● ASSIGNMENT:
Each line in the entries below that holds the string "computer" is to be listed.

● Items listed in a dataset:

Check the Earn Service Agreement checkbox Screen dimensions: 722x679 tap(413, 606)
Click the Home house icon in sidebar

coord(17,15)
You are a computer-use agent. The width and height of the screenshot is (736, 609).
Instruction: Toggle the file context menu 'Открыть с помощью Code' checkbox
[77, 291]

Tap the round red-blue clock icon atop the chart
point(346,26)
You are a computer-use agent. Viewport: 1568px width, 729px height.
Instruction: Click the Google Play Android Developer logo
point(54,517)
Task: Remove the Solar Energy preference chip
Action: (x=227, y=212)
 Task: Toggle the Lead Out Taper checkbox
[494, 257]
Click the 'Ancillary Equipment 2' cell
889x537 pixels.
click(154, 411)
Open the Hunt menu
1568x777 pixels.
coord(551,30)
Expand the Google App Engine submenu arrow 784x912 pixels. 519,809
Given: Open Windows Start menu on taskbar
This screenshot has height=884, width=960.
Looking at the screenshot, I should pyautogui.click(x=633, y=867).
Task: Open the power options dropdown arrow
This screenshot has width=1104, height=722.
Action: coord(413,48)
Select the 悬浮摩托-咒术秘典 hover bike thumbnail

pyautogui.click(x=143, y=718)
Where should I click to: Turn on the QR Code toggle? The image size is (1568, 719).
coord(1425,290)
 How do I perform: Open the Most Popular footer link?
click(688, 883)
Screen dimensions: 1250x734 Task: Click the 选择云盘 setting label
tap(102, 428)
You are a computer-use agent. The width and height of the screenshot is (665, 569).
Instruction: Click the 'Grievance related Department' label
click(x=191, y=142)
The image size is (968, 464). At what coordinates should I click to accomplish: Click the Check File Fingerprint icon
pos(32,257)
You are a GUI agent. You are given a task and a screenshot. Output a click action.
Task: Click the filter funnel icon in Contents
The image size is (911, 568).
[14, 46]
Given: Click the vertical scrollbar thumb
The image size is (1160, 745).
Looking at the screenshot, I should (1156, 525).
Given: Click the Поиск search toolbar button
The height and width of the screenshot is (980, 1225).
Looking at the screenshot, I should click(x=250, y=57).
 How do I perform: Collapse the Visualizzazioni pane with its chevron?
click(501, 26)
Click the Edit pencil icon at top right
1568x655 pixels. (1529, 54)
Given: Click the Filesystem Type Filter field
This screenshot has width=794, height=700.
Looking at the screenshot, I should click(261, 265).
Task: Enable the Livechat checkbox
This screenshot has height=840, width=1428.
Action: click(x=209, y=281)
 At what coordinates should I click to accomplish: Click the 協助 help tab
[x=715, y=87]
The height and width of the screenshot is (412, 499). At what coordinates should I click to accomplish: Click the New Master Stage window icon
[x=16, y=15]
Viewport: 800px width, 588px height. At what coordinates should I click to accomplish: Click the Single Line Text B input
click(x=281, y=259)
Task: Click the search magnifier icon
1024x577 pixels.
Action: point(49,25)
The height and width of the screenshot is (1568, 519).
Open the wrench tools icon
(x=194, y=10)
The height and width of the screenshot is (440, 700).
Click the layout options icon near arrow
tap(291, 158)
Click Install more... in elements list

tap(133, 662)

● TASK OUTPUT:
You are a computer-use agent. The width and height of the screenshot is (736, 609).
You are a computer-use agent. Viewport: 1568px width, 729px height.
You are a computer-use agent. The width and height of the screenshot is (665, 569).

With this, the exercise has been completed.